◆ Passage extrait
☆ ☆ ☆ ☆ ☆

C'est le passé et le présent qui se mélangent pour former la passionnante histoire culturelle de notre antique cité, tournée irrémédiablement vers l'avenir…
Ces "billets", pour amoureux d'Anduze, n'en sont que quelques modestes reflets.

17 février 2021

Les échoppes médiévales d’Anduze…

A Anduze nous avons encore quelques vestiges extérieurs d’échoppes médiévales. Des traces visibles laissées, malgré les remaniements, par des propriétaires intelligents soucieux de préserver et de montrer l’histoire très ancienne de leur immeuble. Des témoignages de pierres émouvants qui viennent confirmer le dynamisme économique de la vieille cité au Moyen-âge.
 
Ces échoppes étaient nombreuses à l’intérieur des remparts de la ville ; petites boutiques qui n’étaient pas destinées comme celles d’aujourd’hui à recevoir du public. Les commerçants exposaient leurs marchandises dehors, l’espace intérieur servant de réserve. Par contre pour les artisans la pièce était souvent transformée en atelier, ce qui permettait aux passants de voir la fabrication des produits en direct. Les jours de marché ou de foire il devait être très difficile de se frayer un chemin dans les ruelles étroites…
 
Le plus souvent les vantaux de bois qui protégeaient le local avaient une autre fonction : une partie se relevait vers le haut pour servir de auvent contre le mauvais temps mais aussi le soleil, et l’autre se rabattait vers le bas sur les bancs de pierre pour y étaler la marchandise dessus. L’expression qu’on utilise encore aujourd’hui : « trier sur le volet » viendrait de cette époque !

☆ ☆ ☆ ☆ ☆

◆ Données fournies
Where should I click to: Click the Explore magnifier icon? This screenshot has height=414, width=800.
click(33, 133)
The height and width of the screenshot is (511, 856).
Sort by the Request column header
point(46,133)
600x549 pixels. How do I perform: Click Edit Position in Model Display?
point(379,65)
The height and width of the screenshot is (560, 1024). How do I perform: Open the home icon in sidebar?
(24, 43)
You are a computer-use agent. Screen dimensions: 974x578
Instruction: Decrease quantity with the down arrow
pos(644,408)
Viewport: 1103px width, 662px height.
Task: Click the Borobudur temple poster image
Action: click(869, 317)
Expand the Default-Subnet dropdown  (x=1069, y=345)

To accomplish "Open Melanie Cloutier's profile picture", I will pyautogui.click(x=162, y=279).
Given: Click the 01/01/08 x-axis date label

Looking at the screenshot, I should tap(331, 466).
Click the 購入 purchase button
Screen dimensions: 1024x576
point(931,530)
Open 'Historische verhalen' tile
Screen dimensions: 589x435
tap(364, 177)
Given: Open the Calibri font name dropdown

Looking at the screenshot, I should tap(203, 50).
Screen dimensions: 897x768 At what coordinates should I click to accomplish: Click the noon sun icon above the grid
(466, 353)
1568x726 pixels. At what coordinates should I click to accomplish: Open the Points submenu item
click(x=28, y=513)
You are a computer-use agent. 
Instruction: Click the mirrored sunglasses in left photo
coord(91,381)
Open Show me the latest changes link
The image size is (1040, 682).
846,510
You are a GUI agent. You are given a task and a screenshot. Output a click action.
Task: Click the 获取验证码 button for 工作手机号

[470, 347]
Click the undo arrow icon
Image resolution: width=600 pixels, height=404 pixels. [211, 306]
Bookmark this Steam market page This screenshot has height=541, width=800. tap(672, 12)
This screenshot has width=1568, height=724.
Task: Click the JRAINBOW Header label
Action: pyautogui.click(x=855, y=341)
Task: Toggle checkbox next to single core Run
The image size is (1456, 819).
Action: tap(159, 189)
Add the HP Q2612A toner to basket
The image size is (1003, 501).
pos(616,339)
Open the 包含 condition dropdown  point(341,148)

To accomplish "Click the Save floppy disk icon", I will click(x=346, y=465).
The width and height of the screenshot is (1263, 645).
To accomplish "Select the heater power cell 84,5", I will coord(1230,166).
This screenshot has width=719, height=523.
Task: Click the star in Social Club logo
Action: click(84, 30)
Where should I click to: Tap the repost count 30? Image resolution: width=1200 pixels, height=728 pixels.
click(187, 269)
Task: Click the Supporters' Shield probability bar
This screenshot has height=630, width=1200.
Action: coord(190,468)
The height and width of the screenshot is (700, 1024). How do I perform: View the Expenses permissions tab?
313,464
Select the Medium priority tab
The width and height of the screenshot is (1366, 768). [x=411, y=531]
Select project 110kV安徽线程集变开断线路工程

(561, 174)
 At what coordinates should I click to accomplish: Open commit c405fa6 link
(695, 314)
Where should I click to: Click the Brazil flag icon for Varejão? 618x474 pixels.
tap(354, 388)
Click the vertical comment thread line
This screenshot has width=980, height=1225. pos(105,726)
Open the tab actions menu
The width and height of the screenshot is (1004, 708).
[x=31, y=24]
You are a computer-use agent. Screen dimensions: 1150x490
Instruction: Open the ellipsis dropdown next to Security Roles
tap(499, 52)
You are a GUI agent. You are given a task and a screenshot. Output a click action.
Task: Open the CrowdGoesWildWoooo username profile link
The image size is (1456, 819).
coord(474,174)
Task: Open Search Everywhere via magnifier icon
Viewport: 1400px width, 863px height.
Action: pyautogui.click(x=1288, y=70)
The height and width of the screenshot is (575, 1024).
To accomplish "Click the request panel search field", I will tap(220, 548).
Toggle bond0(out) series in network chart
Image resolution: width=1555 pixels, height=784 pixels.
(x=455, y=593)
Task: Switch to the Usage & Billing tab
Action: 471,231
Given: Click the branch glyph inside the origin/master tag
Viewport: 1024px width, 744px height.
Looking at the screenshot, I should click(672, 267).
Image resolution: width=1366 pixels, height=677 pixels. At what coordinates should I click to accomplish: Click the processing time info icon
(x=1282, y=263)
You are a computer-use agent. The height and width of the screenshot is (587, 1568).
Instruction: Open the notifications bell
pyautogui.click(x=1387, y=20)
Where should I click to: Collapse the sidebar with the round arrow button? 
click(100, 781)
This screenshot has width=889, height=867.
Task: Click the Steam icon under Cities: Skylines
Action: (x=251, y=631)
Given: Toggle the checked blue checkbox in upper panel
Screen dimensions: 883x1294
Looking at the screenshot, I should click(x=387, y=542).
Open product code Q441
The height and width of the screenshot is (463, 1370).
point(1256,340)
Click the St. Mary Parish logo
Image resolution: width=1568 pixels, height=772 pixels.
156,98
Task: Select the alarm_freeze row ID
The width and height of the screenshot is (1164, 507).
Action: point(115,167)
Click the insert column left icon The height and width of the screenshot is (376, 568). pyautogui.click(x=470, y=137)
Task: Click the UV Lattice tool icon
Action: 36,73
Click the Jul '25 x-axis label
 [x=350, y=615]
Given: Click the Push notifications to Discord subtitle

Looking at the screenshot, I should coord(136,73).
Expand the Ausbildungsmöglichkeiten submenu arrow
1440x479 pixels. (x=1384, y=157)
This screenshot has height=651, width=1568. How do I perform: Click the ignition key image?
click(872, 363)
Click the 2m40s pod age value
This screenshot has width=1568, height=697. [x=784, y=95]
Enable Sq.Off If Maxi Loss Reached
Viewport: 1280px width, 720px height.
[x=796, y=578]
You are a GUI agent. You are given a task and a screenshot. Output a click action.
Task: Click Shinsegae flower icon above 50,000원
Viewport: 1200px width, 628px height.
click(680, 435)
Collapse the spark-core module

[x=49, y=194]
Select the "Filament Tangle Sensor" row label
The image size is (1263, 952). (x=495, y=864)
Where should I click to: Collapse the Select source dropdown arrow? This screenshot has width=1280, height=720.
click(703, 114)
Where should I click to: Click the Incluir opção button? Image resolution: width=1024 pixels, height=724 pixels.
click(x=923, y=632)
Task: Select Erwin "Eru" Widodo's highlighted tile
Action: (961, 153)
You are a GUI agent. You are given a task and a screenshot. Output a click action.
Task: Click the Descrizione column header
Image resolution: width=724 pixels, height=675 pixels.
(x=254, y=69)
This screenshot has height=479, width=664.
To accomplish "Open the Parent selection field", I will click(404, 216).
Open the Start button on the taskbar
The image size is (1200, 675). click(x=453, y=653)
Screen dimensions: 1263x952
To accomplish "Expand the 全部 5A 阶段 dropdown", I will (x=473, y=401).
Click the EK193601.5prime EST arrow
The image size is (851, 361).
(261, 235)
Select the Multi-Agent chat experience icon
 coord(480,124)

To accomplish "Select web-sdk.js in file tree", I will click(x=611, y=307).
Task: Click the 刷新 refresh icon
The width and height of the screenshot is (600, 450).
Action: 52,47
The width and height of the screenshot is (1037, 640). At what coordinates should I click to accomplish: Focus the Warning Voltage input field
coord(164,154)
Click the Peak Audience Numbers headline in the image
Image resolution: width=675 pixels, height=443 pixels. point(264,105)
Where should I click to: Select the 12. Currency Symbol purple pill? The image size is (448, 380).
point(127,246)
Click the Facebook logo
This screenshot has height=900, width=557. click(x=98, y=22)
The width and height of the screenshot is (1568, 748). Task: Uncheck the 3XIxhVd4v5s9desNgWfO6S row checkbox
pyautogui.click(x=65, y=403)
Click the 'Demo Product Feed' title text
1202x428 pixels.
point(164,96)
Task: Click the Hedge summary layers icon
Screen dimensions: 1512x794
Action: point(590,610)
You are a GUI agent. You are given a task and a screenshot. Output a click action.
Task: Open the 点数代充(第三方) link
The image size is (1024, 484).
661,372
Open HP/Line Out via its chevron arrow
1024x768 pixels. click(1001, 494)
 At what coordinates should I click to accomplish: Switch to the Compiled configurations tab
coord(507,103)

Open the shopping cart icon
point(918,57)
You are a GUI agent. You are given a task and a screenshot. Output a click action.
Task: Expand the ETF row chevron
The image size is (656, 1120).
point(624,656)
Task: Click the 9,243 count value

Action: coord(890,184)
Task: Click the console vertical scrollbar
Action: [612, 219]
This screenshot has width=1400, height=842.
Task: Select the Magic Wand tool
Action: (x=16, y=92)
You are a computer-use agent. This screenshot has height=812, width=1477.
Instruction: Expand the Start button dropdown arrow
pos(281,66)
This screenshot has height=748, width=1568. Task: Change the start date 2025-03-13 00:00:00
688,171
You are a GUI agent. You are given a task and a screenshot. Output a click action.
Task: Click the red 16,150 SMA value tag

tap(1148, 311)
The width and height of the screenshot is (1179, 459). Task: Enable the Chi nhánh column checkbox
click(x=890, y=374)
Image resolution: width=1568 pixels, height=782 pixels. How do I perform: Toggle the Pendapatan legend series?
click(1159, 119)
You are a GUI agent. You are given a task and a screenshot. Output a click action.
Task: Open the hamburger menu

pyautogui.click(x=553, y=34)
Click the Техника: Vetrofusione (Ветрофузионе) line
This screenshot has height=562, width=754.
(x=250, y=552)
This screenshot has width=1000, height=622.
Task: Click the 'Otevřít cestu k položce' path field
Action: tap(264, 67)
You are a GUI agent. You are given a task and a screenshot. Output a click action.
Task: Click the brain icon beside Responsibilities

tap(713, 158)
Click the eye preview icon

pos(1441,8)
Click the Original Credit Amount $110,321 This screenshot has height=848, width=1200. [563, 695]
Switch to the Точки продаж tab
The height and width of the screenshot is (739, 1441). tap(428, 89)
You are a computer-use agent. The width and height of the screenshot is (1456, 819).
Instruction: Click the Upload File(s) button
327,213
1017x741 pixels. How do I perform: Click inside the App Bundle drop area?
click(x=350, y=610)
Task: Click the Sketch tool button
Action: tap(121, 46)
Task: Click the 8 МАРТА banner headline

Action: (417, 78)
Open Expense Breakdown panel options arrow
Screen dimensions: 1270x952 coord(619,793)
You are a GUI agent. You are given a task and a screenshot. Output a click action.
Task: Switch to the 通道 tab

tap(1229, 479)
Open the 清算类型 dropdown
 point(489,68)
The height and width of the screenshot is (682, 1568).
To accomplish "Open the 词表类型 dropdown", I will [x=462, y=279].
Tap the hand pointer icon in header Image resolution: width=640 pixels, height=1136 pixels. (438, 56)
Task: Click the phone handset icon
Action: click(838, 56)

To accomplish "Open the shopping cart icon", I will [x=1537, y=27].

☆ ☆ ☆ ☆ ☆

◆ Consignes
1) Relevez, dans le passage sur les échoppes médiévales d'Anduze, tous les groupes de personnes désignés par un nom au pluriel.
2) Recopiez le passage sur les échoppes d'Anduze en commençant à « C'est le passé » et en terminant à « quelques modestes reflets. ».

◆ Réponses
1) amoureux (d'Anduze), propriétaires, commerçants, artisans, passants

2)
C'est le passé et le présent qui se mélangent pour former la passionnante histoire culturelle de notre antique cité, tournée irrémédiablement vers l'avenir…
Ces "billets", pour amoureux d'Anduze, n'en sont que quelques modestes reflets.